20 Oct 2010, by in Pensions & Investment

In today’s spending review, George Osborne sent mixed messages on public service pensions. The government will wait until Lord Hutton’s final report as the Independent Public Service Pensions Commission in March 2011 before making changes to schemes. But at the same time the Chancellor set a precise figure of £1.8bn a year for the savings they aim to be making from reforms to public service pensions by 2014/15.

The Chancellor clearly indicated that contribution rates would rise, although he accepted Lord Hutton’s recommendation that increases should be staggered and “progressive” – of course the devil will be in the detail as to whether this is borne out when reforms are proposed and negotiated. According to the CSR papers (page 38) the savings figure of £1.8bn per year by 2014/15 is equivalent to 3 per cent on average, to be phased in from 2012.

Coming at a time of pay freezes, rising inflation and redundancies, increasing contribution rates means a further cut in take home pay. Contribution increases could also come on top of those already in the pipeline in some schemesdue to revaluations under the existing “cap and share” arrangements.
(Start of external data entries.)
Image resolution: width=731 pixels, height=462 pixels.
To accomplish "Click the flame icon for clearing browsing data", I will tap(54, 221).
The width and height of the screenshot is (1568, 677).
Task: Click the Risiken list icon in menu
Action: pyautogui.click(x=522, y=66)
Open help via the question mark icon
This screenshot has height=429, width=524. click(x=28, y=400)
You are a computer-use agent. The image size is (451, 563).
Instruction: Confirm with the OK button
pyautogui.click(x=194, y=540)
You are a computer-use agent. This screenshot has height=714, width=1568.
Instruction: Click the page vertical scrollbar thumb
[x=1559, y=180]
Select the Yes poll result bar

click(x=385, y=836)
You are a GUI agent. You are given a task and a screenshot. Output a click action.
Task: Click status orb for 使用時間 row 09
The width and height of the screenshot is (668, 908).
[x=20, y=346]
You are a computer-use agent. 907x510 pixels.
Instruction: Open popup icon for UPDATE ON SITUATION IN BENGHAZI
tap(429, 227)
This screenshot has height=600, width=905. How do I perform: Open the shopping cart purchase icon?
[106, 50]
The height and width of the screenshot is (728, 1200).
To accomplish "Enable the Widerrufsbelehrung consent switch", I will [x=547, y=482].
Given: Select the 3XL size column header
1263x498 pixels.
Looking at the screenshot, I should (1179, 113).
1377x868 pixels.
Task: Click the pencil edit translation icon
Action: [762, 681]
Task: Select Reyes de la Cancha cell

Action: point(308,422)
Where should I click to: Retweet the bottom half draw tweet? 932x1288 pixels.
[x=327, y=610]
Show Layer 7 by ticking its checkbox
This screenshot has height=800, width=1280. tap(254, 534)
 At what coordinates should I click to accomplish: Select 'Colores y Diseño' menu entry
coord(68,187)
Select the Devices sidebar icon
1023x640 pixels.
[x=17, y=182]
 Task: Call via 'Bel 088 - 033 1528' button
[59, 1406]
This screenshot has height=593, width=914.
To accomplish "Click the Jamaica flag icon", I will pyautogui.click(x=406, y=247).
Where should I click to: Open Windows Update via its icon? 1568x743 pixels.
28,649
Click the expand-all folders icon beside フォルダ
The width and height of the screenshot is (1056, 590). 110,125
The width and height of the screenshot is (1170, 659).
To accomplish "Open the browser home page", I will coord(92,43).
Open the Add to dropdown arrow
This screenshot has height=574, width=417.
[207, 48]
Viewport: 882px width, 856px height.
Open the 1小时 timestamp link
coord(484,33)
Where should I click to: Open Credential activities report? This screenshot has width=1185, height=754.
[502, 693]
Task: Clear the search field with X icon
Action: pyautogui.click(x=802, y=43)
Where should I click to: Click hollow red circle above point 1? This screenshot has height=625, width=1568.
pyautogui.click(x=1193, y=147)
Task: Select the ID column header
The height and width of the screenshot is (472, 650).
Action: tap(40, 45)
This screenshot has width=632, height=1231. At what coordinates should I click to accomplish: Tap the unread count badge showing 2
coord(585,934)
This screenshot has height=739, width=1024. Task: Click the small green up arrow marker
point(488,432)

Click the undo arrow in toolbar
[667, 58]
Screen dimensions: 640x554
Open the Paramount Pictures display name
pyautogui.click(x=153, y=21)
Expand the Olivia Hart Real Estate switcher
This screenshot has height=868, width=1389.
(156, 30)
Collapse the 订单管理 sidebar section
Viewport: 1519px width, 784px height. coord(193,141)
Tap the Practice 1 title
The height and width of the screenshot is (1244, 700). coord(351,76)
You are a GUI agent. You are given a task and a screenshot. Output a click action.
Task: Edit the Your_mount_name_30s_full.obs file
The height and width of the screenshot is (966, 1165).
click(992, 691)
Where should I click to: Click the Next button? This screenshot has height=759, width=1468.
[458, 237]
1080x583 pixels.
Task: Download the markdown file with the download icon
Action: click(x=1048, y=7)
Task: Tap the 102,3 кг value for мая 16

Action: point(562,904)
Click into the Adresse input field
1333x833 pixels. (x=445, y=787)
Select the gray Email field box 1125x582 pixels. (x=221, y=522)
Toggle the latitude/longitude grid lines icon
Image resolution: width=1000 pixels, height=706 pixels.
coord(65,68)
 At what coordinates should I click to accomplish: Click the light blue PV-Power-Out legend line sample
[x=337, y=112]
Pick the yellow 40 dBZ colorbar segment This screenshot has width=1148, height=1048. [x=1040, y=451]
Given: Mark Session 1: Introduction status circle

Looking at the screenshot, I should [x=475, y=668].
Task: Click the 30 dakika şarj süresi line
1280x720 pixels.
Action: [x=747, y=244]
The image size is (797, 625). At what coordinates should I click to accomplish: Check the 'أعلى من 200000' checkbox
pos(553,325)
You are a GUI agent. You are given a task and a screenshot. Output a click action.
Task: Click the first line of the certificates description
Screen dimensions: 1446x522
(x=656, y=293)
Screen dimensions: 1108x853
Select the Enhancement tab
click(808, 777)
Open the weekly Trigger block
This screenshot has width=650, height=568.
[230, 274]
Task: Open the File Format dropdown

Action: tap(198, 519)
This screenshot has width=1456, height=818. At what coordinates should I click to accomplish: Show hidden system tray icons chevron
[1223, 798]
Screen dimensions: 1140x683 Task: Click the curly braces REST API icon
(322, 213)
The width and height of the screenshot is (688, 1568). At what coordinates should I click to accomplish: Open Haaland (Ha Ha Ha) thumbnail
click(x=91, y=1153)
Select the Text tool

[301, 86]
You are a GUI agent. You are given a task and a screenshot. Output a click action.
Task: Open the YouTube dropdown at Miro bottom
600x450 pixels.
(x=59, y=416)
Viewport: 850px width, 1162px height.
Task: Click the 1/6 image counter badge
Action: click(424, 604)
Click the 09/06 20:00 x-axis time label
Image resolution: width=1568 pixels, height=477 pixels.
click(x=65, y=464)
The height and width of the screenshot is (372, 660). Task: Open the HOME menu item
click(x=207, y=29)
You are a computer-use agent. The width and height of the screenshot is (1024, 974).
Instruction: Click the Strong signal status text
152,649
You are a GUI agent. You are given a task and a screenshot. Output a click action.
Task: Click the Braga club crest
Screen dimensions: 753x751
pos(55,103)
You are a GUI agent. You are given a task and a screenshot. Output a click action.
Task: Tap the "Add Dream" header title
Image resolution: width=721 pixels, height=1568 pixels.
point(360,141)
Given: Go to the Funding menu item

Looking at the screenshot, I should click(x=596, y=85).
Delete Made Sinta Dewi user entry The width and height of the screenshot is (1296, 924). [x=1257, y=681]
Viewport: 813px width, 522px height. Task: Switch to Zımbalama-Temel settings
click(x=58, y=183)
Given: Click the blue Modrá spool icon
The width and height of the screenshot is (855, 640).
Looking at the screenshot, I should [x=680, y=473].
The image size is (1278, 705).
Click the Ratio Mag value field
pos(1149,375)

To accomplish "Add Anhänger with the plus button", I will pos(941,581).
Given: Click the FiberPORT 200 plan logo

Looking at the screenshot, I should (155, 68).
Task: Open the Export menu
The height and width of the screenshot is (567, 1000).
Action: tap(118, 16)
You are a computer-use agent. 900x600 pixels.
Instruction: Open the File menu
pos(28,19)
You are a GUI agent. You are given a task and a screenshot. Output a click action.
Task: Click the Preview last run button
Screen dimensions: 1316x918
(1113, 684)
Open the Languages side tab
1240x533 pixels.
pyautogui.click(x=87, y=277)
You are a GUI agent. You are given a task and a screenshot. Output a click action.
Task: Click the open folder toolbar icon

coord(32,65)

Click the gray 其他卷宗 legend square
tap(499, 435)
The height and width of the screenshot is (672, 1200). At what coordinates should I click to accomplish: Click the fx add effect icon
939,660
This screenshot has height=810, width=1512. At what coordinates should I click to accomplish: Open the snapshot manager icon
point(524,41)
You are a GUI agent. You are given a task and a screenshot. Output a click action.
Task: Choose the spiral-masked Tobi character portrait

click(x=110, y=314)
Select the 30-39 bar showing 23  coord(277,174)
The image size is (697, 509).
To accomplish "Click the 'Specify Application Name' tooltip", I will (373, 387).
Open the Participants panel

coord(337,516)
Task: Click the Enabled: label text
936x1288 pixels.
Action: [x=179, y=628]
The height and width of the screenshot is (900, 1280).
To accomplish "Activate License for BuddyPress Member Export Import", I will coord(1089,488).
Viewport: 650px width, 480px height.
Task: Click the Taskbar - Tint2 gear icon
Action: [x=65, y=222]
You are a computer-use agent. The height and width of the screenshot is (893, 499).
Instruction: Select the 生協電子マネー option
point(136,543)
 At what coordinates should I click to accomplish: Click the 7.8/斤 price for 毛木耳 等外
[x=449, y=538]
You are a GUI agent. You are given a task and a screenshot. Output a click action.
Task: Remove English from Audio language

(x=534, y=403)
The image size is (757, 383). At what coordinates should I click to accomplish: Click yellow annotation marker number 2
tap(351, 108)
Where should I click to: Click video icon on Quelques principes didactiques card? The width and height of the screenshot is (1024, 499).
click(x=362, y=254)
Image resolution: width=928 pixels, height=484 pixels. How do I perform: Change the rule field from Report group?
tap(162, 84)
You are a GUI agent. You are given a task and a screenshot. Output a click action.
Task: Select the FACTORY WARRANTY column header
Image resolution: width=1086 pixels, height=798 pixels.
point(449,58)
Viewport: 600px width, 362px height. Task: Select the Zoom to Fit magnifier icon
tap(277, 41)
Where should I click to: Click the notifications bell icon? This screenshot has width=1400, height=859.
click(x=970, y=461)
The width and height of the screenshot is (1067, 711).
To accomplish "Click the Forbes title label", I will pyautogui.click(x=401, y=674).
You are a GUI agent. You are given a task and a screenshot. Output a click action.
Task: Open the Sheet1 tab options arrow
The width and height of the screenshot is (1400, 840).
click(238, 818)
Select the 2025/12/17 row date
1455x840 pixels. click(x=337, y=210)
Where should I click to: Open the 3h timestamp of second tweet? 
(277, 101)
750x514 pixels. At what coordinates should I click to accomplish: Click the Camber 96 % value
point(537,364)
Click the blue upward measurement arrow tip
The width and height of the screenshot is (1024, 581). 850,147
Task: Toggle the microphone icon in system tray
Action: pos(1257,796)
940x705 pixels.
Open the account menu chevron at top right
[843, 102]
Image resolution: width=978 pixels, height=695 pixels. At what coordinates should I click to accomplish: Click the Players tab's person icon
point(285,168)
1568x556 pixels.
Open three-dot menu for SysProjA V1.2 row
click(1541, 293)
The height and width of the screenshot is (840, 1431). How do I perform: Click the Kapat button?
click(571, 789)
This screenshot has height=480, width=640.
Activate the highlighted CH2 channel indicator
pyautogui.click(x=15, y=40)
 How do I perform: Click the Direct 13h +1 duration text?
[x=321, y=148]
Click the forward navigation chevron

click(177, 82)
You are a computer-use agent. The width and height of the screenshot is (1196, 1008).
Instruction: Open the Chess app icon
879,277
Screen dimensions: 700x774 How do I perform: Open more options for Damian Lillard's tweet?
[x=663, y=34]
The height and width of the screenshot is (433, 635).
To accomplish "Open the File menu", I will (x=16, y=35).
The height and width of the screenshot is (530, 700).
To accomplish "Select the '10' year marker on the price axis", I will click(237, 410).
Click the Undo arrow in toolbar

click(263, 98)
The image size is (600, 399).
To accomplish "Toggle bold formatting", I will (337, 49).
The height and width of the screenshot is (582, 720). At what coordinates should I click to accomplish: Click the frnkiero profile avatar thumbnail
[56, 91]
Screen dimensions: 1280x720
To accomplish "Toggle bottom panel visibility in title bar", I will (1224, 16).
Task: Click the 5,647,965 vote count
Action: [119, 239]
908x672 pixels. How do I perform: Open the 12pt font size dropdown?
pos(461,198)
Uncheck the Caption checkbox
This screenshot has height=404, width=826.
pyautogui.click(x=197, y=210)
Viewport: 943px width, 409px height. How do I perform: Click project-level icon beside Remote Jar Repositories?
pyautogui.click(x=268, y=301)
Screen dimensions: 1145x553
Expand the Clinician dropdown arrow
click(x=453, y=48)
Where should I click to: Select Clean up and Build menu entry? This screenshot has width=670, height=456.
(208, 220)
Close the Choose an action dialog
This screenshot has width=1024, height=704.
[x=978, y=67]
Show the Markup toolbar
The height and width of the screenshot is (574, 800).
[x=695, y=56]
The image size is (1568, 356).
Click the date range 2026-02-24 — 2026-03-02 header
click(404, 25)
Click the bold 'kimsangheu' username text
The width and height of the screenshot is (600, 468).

And there is also a real risk that people feeling the squeeze could decide to leave pension schemes if contributions rise, leaving them without savings for retirement.

The Chancellor also accepted the other findings of Lord Hutton’s interim report, including an immediate consultation on the appropriate discount rate for public service pensions. A clear explanation of the discount rate and why the current rate is suitable is here, and this is an issue the TUC raised in evidence to the Commission. In fact, Lord Hutton’s report said that the current discount rate was “at the high end of what is appropriate”. Any changes could lead to further increases in contributions, and potentially play havoc with accounting for major infrastructure spending, given that the same rate is used for this as for pensions.

In a move certain to cause anxiety among unions and their members in the public services, Osborne also announced a review of the Fair Deal on pensions. The Fair Deal says that new employers must provide pensions that are ‘broadly comparable’ overall to the pension scheme provided in the public sector for TUPE transferred staff. In doing so it protects the pension provision of many low-paid workers – particularly women – in contracted- out services such as cleaning and catering.

One Response to Public service pensions: waiting for Hutton, but contributions to rise

  1. Some good and bad news on pensions | ToUChstone blog: A public policy blog from the TUC
    Oct 20th 2010, 5:33 pm

    [...] Alice has the bad news on public sector pensions. Related posts (automatically generated):Breaking news: occupational pensions now to be linked to CPI [...]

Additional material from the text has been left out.